- _Exercise details_: Once you reach the line containing "Crypto (CLIC) (726, 65)", copy it and every line after it exactly, through the end of the data below.

(Supplied information)

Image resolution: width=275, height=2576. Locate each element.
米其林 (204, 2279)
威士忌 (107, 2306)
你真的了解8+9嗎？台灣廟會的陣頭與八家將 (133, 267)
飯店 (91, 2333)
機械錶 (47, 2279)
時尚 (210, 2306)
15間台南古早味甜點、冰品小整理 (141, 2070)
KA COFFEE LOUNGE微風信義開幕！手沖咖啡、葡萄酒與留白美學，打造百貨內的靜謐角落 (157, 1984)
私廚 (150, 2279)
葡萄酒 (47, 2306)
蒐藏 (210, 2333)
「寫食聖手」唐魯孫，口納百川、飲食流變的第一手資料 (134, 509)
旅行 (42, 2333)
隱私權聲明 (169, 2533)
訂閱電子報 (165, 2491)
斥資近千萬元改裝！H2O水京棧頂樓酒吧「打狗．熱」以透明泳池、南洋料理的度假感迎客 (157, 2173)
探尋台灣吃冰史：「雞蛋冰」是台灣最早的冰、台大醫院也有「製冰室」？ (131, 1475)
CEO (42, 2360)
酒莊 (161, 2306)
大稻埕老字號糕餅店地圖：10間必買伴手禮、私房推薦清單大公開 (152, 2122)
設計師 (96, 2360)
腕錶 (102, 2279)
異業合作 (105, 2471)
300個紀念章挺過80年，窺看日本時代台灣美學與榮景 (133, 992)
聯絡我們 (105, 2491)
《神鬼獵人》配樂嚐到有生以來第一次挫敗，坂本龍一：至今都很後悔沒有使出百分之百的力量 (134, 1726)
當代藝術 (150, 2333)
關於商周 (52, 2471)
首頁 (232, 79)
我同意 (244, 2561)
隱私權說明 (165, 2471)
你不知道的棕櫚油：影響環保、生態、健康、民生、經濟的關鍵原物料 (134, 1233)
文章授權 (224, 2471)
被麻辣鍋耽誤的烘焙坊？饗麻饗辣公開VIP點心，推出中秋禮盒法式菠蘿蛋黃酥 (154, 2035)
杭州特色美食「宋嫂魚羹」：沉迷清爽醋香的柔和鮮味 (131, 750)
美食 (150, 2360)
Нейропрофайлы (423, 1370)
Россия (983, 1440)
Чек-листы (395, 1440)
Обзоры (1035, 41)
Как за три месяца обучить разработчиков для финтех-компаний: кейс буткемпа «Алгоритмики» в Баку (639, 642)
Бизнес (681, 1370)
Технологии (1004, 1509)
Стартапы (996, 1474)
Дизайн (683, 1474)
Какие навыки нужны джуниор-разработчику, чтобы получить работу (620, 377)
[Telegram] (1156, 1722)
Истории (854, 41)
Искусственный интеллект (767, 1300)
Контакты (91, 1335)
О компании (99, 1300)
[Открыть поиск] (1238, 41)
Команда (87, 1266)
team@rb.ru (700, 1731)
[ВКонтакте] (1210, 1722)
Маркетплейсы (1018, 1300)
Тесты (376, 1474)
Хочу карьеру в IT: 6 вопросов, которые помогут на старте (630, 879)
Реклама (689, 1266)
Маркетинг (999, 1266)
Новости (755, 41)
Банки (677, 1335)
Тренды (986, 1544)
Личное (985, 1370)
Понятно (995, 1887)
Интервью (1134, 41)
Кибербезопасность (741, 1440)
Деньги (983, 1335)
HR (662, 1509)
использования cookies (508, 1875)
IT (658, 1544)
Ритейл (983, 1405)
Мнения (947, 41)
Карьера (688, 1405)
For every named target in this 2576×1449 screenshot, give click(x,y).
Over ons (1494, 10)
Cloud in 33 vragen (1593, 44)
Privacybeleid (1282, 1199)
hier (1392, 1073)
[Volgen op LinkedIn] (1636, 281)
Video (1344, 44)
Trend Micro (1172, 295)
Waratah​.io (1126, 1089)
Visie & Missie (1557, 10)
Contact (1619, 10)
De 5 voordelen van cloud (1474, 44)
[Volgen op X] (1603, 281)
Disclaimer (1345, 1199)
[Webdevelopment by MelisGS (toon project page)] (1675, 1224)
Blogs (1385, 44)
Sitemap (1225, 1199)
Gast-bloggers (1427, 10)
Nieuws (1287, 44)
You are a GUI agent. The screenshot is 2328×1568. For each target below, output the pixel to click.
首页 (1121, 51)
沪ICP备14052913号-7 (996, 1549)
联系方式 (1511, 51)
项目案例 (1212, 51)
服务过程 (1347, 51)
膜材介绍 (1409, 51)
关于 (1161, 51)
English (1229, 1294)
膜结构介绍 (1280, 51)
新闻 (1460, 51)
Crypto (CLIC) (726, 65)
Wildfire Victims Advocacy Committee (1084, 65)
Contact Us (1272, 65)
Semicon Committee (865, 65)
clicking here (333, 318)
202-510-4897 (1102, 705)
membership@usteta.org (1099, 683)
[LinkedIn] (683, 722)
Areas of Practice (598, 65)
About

(End Supplied information)

- _Answer to this task_:
Crypto (CLIC) (726, 65)
Wildfire Victims Advocacy Committee (1084, 65)
Contact Us (1272, 65)
Semicon Committee (865, 65)
clicking here (333, 318)
202-510-4897 (1102, 705)
membership@usteta.org (1099, 683)
[LinkedIn] (683, 722)
Areas of Practice (598, 65)
About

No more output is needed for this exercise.